>> START Input

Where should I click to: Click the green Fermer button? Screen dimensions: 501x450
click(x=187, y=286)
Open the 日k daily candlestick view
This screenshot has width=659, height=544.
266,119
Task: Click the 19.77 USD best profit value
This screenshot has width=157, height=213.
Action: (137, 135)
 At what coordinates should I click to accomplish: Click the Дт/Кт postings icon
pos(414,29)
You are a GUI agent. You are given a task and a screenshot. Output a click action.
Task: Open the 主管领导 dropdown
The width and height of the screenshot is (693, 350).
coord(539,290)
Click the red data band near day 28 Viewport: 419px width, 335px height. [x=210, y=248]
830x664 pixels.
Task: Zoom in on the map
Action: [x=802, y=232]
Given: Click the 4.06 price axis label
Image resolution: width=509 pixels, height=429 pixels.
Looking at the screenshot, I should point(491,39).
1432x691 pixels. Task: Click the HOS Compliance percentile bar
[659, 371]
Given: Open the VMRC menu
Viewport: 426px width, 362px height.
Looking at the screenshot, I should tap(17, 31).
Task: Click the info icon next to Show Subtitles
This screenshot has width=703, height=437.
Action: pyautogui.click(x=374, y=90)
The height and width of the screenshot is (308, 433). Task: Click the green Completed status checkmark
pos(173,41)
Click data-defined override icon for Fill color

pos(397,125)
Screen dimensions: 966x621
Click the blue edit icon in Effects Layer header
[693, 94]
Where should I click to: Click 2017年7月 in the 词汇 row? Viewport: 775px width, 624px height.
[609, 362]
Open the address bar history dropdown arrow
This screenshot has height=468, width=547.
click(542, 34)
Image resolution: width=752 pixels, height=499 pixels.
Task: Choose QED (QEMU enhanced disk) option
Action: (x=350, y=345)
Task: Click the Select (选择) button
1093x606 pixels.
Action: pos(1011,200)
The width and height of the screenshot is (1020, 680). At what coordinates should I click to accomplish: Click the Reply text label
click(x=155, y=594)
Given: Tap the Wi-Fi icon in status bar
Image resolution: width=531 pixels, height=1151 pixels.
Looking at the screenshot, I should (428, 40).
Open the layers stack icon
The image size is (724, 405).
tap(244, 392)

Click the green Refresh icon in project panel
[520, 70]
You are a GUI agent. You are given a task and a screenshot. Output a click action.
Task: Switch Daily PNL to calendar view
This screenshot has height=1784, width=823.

>> END Input

Set exercise
Can you rewrite the data above with every "Screen dimensions" changed to "Screen size" and nothing else altered?

Task answer
Where should I click to: Click the green Fermer button? Screen size: 501x450
click(x=187, y=286)
Open the 日k daily candlestick view
This screenshot has width=659, height=544.
266,119
Task: Click the 19.77 USD best profit value
This screenshot has width=157, height=213.
Action: (137, 135)
 At what coordinates should I click to accomplish: Click the Дт/Кт postings icon
pos(414,29)
You are a GUI agent. You are given a task and a screenshot. Output a click action.
Task: Open the 主管领导 dropdown
The width and height of the screenshot is (693, 350).
coord(539,290)
Click the red data band near day 28 Viewport: 419px width, 335px height. [x=210, y=248]
830x664 pixels.
Task: Zoom in on the map
Action: [x=802, y=232]
Given: Click the 4.06 price axis label
Image resolution: width=509 pixels, height=429 pixels.
Looking at the screenshot, I should point(491,39).
1432x691 pixels. Task: Click the HOS Compliance percentile bar
[659, 371]
Given: Open the VMRC menu
Viewport: 426px width, 362px height.
Looking at the screenshot, I should tap(17, 31).
Task: Click the info icon next to Show Subtitles
This screenshot has width=703, height=437.
Action: pyautogui.click(x=374, y=90)
The height and width of the screenshot is (308, 433). Task: Click the green Completed status checkmark
pos(173,41)
Click data-defined override icon for Fill color

pos(397,125)
Screen size: 966x621
Click the blue edit icon in Effects Layer header
[693, 94]
Where should I click to: Click 2017年7月 in the 词汇 row? Viewport: 775px width, 624px height.
[609, 362]
Open the address bar history dropdown arrow
This screenshot has height=468, width=547.
click(542, 34)
Image resolution: width=752 pixels, height=499 pixels.
Task: Choose QED (QEMU enhanced disk) option
Action: (x=350, y=345)
Task: Click the Select (选择) button
1093x606 pixels.
Action: pos(1011,200)
The width and height of the screenshot is (1020, 680). At what coordinates should I click to accomplish: Click the Reply text label
click(x=155, y=594)
Given: Tap the Wi-Fi icon in status bar
Image resolution: width=531 pixels, height=1151 pixels.
Looking at the screenshot, I should (428, 40).
Open the layers stack icon
The image size is (724, 405).
tap(244, 392)

Click the green Refresh icon in project panel
[520, 70]
You are a GUI agent. You are given a task and a screenshot. Output a click action.
Task: Switch Daily PNL to calendar view
This screenshot has height=1784, width=823.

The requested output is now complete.